USING THE INFORMATION:
1. Summarize the Haiti building-repair text in two sentences.
2. Recast the paragraph of the Haiti building-repair text that begins "Working closely with Haiti's Public Works Department" as a bulleted list that keeps its main facts.
3. Pick up the Haiti building-repair text after its final sentence and continue it.

Repairing the yellow-tagged buildings is a major challenge for Haiti, particularly since both homeowners and the people they hire are probably unaware of building standards in an earthquake zone.
Working closely with Haiti's Public Works Department and under the supervision of U.S. structural engineer and post-earthquake expert Kit Miyamoto, PADF's tagging project includes hands-on training of construction workers and architects prior to working on the yellow- and red-tagged homes. In addition to brochures and manuals, four model homes have been set up to demonstrate the common repairs they will undertake.
"This puts into action the ‘build-better' concept that we all desire," says Sanbrailo.
PADF's project has a small amount of money that will be used to repair a limited number of homes.
"We appreciate USAID's foresight and generous support," says Sanbrailo. "Only with its support could PADF undertake this massive and much-needed project."
However, Sanbrailo notes that this funding needs to be supplemented by donations from individuals and companies.
To learn more about earthquake-damaged buildings in Haiti and how PADF is tagging them, please visit http://www.imunitedforhaiti.org/ to see a video with Kit Miyamoto.

RECORDS PROVIDED:
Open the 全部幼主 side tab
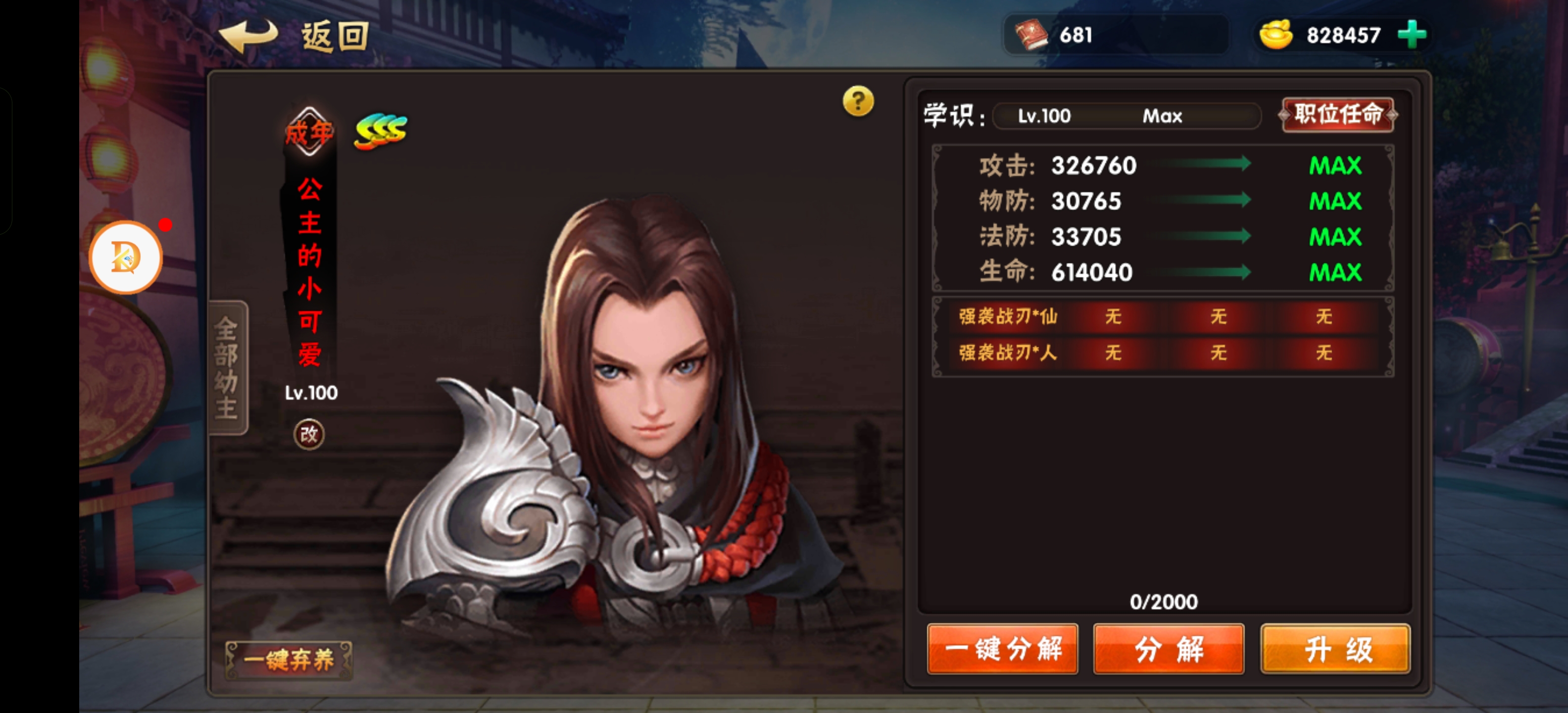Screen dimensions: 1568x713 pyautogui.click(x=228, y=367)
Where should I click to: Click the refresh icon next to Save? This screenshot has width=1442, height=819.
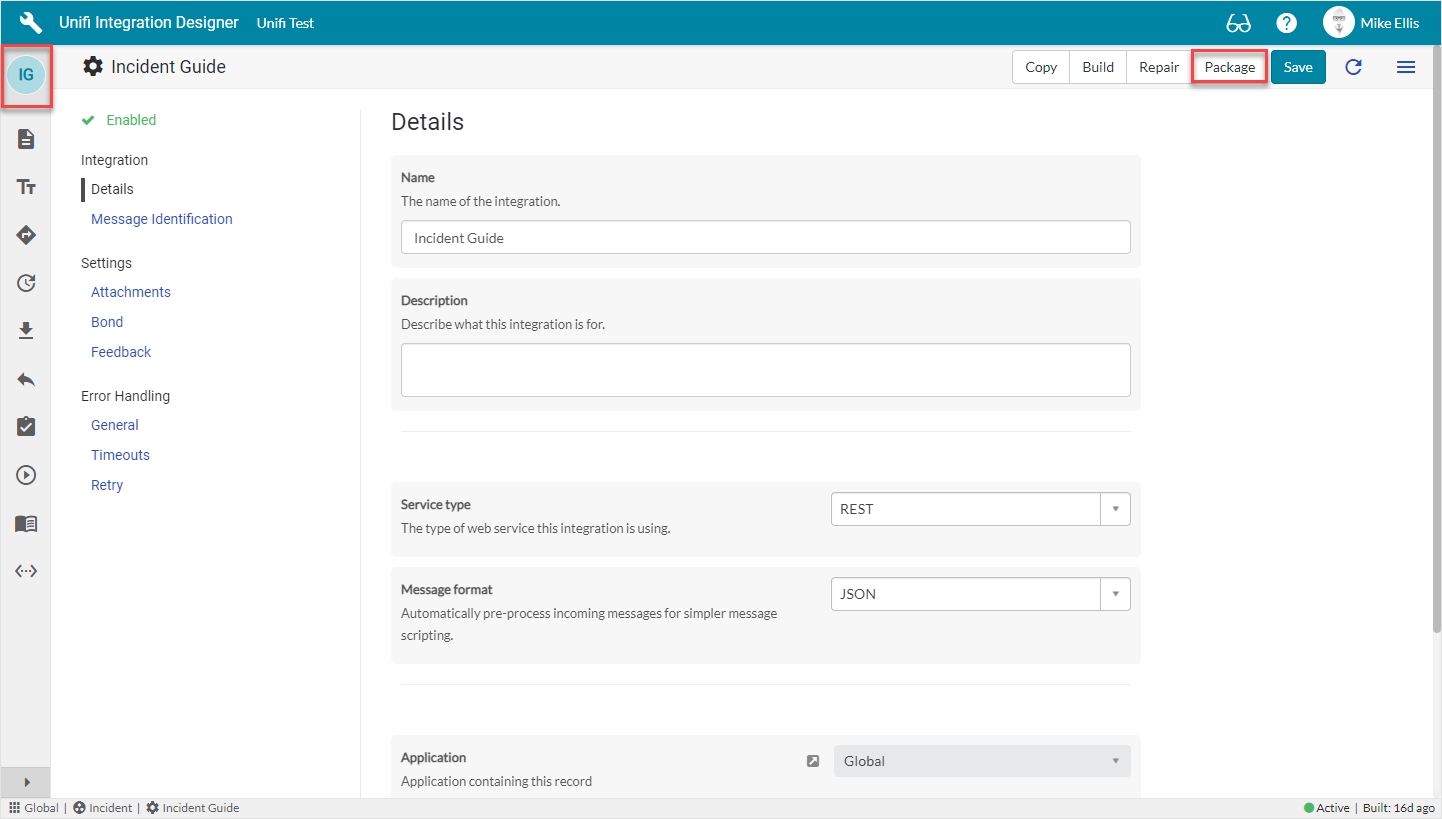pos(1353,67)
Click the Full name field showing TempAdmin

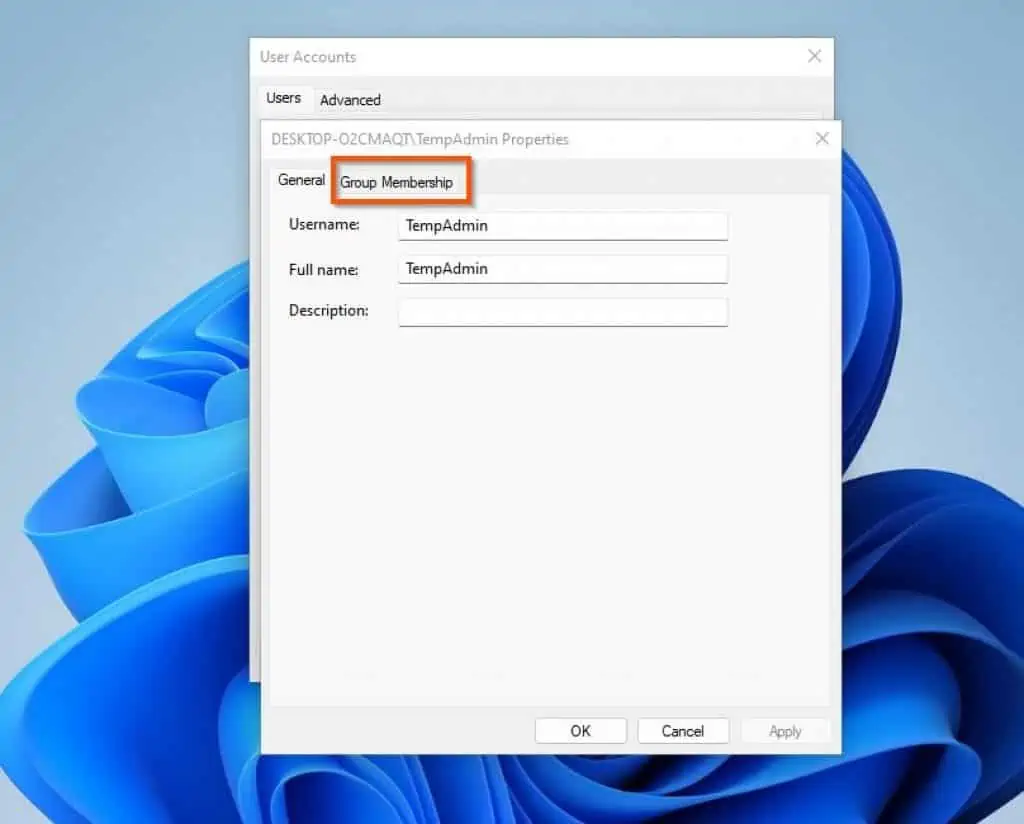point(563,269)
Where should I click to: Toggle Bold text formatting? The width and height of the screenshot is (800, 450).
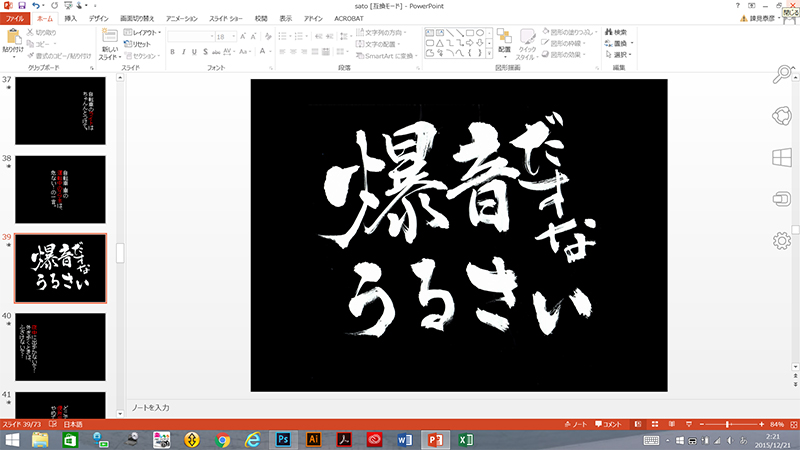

--

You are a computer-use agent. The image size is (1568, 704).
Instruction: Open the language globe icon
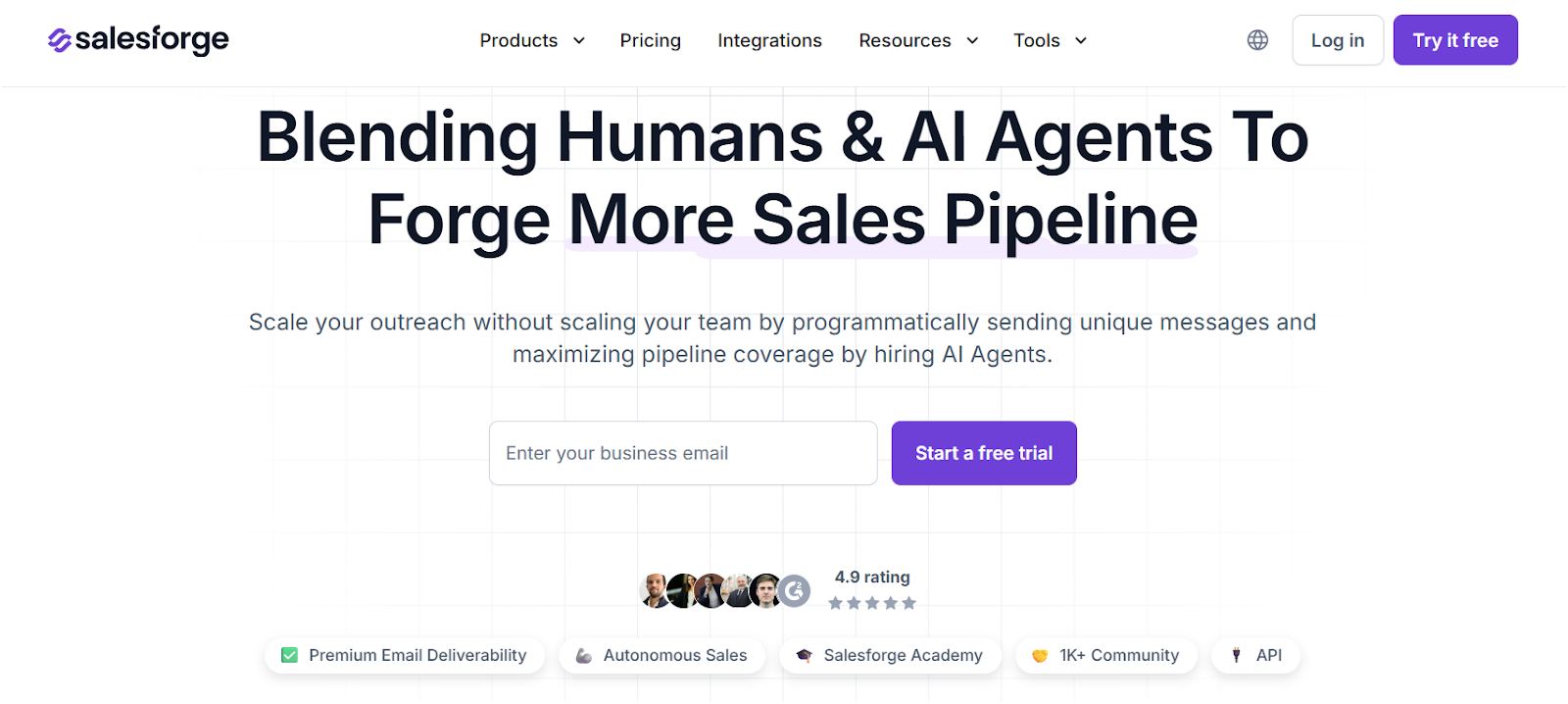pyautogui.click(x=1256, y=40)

...

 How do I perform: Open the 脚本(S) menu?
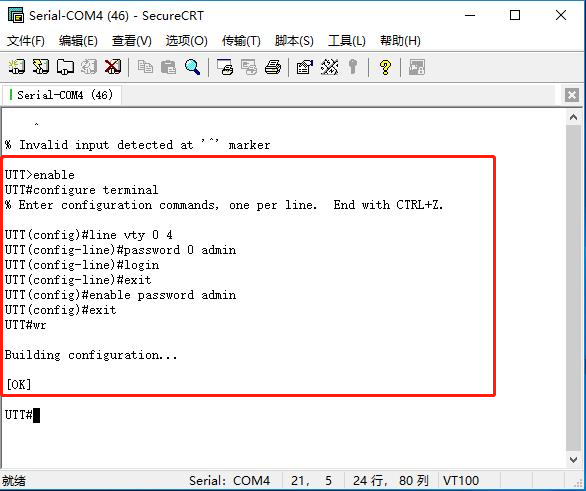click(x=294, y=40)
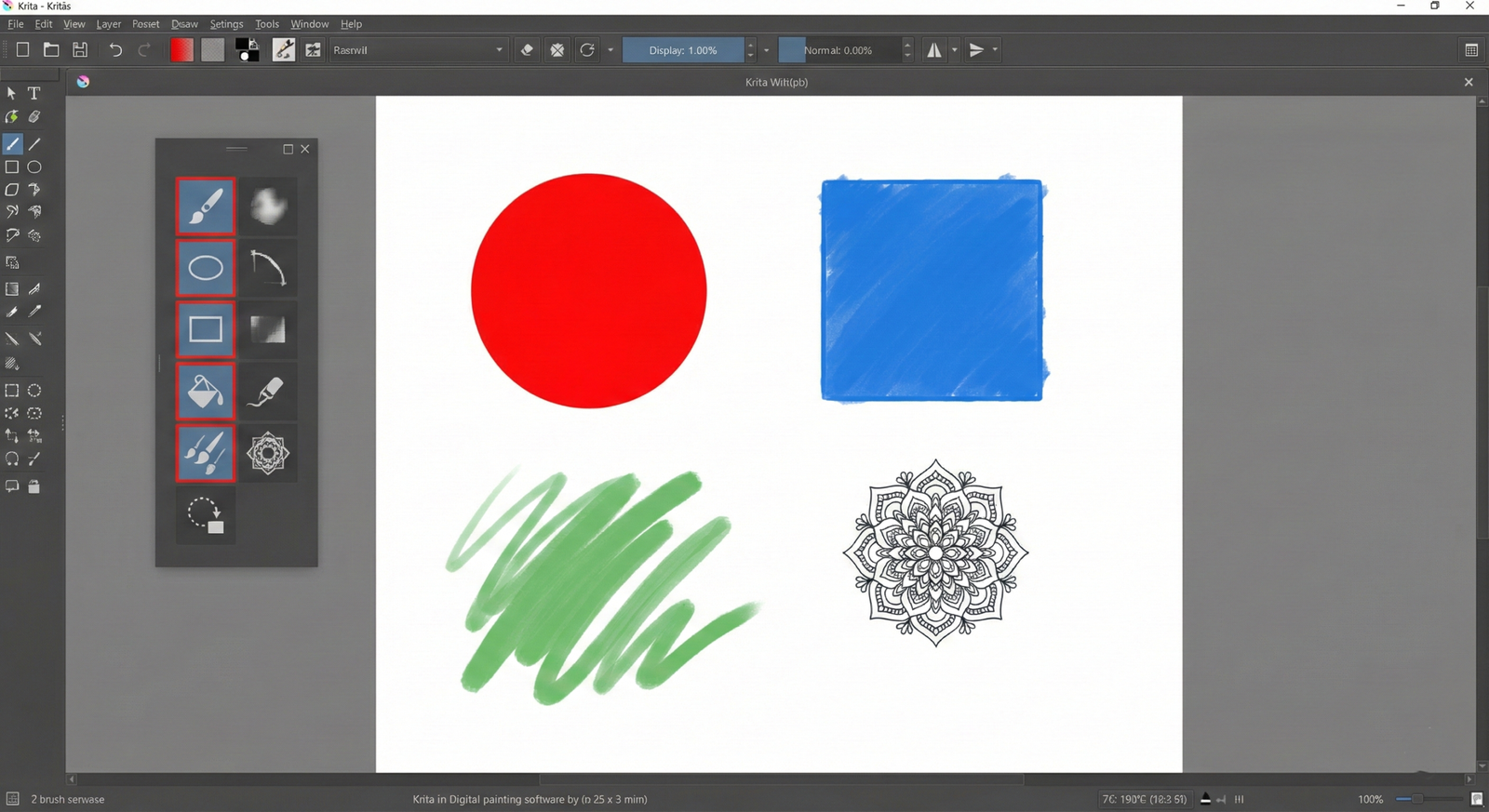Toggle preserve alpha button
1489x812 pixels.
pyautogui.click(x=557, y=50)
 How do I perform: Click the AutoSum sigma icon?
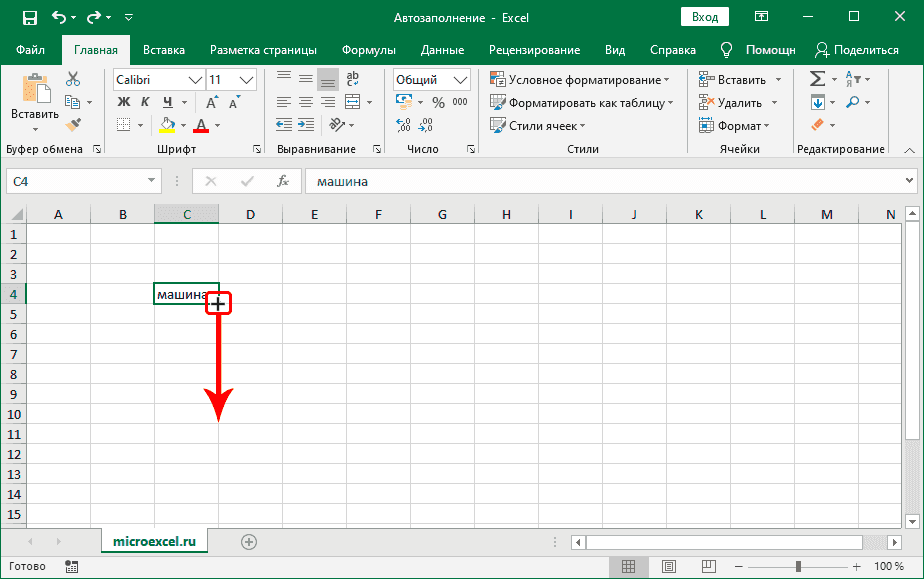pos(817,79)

ANSWERS TO THE TASKS:
1. PADF's tagging project in Haiti, carried out with Haiti's Public Works Department under the supervision of structural engineer Kit Miyamoto, trains construction workers and architects before they work on yellow- and red-tagged homes, using brochures, manuals and four model homes. The project has a small amount of money to repair a limited number of homes, and Sanbrailo notes that the USAID-supported funding needs to be supplemented by donations from individuals and companies.

2.
- PADF's tagging project works closely with Haiti's Public Works Department.
- It is supervised by Kit Miyamoto, a U.S. structural engineer and post-earthquake expert.
- Construction workers and architects receive hands-on training before working on yellow- and red-tagged homes.
- Training materials include brochures and manuals.
- Four model homes demonstrate the common repairs the workers will undertake.

3.
Protecting the most vulnerable
PADF's successful, three-year-old Protecting Human Rights (PHR) program has expanded its scope to focus on the needs of the most-vulnerable Haitians, particularly those in the camps.
PADF brought together its grassroots partners and provided them with training and additional resources to meet the post-earthquake challenges. Together, they are providing psychological support, medical care, safe housing and legal aid to the victims of violence and exploitation. It is funded by USAID.
Trafficking of women and children, which has been a serious problem in Haiti, was exacerbated after the earthquake. PADF has expanded its anti-trafficking program to cover more communities, including rural areas and the border.
One Haitian NGO in Petit-Goâve praised PADF for its anti-trafficking work and the need to expand the program.
"Following the Jan. 12th quake, several families gave their children to the ‘highest bidder,' fearing the worst for their sons and daughters," said Jocelyn Jean, the secretary general of ASIDEP, on July 2. "However, in the rural areas where [PADF] trained the communities on [anti-trafficking in persons], the children are still living with their families."
To learn more about PADF's PHR program, please visit http://www.imunitedforhaiti.org/ for stories and videos.
Communities deciding their future
Involving Haitians – especially the poorest – in the post-earthquake economic redevelopment process is a key element in PADF's reconstruction strategy.
One of PADF's largest and most-successful programs teaches communities to prioritize, selected and monitor projects that directly affect their quality of life. Called Community Driven Development, it provides grants to start the selected projects.
Today, PADF is working with more than 360 community-based organizations in 14 Haitian districts—all located in some of the poorest areas—that have identified or are operating in excess of 700 sustainable projects. Now in its third year, PADF implements the program on behalf of the Haitian government. It is funded by the World Bank.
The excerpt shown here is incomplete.